At such a low-level, your very survival is going to hinge on your ability to protect yourself and others, and Identify seems more like a, "When I've got time, back at the Inn, I'll take of this" kind of spell.

In other words, it's largely useless as a "Keep it in your head while walking around" kind of spell.  Its long casting time and expensive components make it unlikely that you'll be able to use it in a standard dungeon adventure - where standing around for an hour doing full-round cast a spell actions is likely to result in *something* sneaking up and eating you.

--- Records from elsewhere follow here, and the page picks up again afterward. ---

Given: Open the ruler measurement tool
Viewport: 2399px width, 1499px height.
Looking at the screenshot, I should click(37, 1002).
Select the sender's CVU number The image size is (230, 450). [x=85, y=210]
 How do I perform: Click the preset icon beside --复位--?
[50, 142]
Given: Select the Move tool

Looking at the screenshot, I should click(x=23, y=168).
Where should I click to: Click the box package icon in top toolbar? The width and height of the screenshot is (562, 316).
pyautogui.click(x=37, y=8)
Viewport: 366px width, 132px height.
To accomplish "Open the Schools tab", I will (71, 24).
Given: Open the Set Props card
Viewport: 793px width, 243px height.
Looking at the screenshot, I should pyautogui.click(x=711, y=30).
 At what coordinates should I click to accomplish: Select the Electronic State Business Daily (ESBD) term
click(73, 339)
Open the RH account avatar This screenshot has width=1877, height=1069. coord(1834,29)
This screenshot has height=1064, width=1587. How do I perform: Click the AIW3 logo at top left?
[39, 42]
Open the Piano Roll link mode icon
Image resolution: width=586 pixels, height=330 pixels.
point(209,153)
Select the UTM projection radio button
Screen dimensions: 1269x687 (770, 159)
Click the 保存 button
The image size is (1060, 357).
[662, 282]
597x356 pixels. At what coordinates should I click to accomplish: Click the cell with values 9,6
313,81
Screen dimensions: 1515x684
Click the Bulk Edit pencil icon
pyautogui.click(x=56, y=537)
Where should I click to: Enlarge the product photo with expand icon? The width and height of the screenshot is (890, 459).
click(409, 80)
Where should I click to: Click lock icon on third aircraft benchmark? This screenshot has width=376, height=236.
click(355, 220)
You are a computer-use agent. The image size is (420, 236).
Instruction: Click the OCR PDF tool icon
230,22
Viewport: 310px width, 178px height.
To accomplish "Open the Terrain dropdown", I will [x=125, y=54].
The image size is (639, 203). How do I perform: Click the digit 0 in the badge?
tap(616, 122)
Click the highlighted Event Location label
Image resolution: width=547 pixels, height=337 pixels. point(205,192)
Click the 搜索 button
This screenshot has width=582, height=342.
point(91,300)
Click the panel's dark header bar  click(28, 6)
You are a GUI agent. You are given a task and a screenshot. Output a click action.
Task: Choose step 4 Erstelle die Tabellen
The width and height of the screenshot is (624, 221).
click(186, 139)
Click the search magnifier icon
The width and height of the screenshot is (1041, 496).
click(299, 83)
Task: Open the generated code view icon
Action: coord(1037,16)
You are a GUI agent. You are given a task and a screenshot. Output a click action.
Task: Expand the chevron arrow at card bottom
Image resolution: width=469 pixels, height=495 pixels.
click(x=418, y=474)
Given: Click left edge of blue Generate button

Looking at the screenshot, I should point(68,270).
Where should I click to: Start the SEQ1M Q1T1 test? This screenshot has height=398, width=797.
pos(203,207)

I'm not surprised to see Sleep and Mage Armor with a strong initial showing.  Both are almost requirements in any serious Wizard's repertoire.  One is easily one of the most versatile defenses in a Wizard's arsenal - given that it can even help out a plate-and-mail fighter, if your in the right situation - and the other is usually much more effective at putting enemies out of commision than any of your low-level damage spells.

It's also great as a non-violent alternative to killing guards, etc.

It'll be interesting to see where this goes!


----------



## was

Identify is pretty much a standard in our campaign, but it is usually not kept memorized.  It's usually just kept in the spellbook until it's time to identify loot.


----------



## irdeggman

I would have chose identify also except that is very limited use for a 1st level character and the material costs are pretty much out of the affordable for a low level party. 100gp pearl for each casting.


----------



## shilsen

My two definite picks for a 3rd lvl adventuring wizard:

Mage Armor (keep you alive)
Grease (tactical spell)

Besides them, it's a toss-up between Color Spray, Ray of Enfeeblement or Sleep for an offensive spell.


----------



## Ryltar

I chose Burning Hands, Animate Rope, Shield and True Strike. They make for a perfect jack-of-all-trades caster.


----------



## threshel

My choices:  Shield, Grease, Magic Missle.

Shield = +4 force effect to AC _plus_ it negates magic missles.
Grease = good spell for confounding enemies and protecting your position.  Whether used on the ground or on someone's main weapon, the baddie's rolling a save every action.
Magic Missle = guaranteed damage against non-arcane casters (see shield), 'nuff said.


J


----------



## Gaiden

dcollins said:
			
		

> Here's a poll in a series I'm trying to use to generate a "baseline" core Wizard's spell list. You can pick as many selections as you like.
> 
> Say you have a Wizard of about 3rd level -- adventuring, PC or NPC, non-specialized, non-multiclassed, core rules only. He or she can prepare maybe 3 spells of 1st-level. What spells should he or she prepare in those slots?
> 
> You can pick as many selections as you'd like -- I would suggest around 3.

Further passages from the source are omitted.